Given problem. Rewrite the material from the line containing "You are a computer-use agent. The" through the end, replacing "icon" with "button" and leaving everything else unchanged. Return only those lines, without the pictures.

Recorded data.
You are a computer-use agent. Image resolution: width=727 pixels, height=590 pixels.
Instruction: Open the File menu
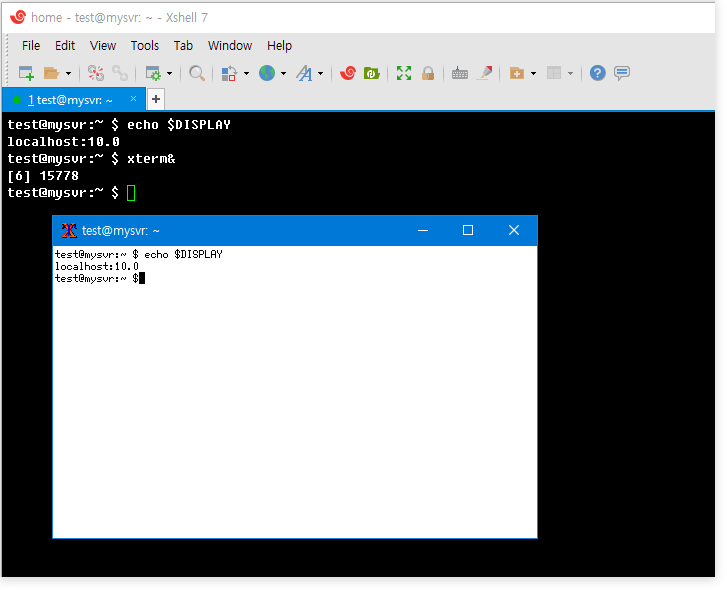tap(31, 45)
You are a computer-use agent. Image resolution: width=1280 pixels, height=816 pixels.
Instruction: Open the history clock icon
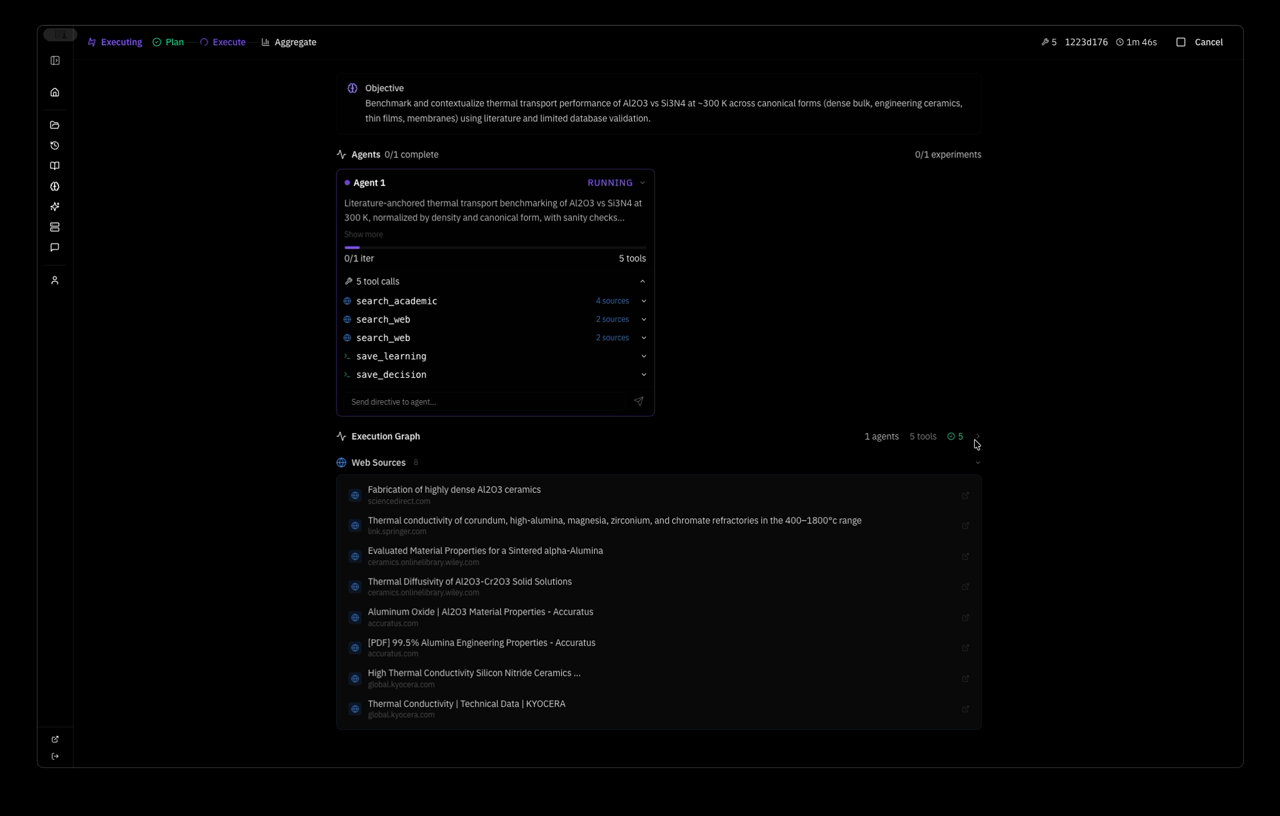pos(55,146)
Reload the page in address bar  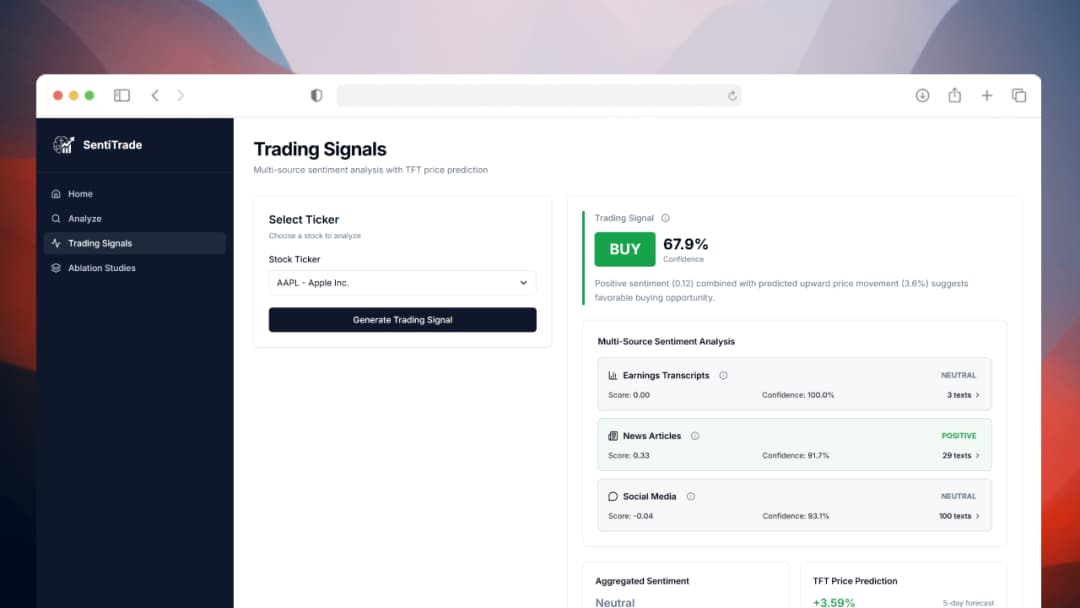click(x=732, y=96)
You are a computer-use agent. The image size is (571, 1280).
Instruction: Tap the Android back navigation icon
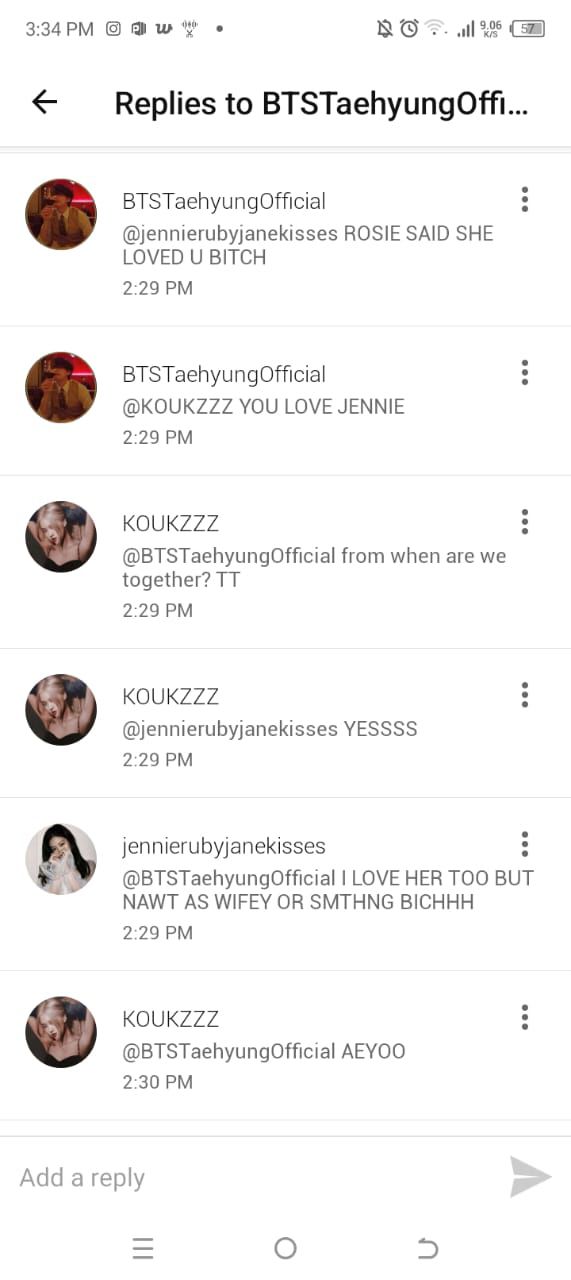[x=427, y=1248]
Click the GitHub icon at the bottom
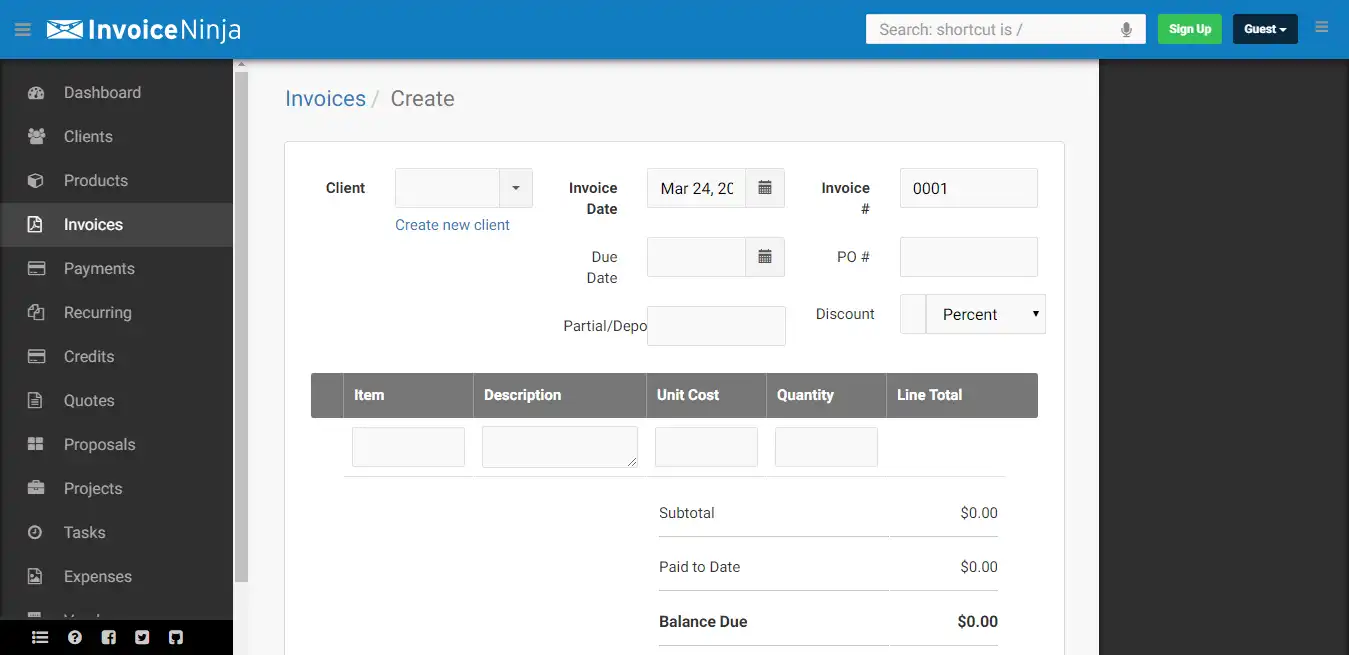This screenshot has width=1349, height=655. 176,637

Final result.
You are a computer-use agent. The image size is (571, 1280).
Instruction: Tap the Android back navigation button
[x=427, y=1248]
Click the GitHub button at the bottom
This screenshot has width=1349, height=655. 176,637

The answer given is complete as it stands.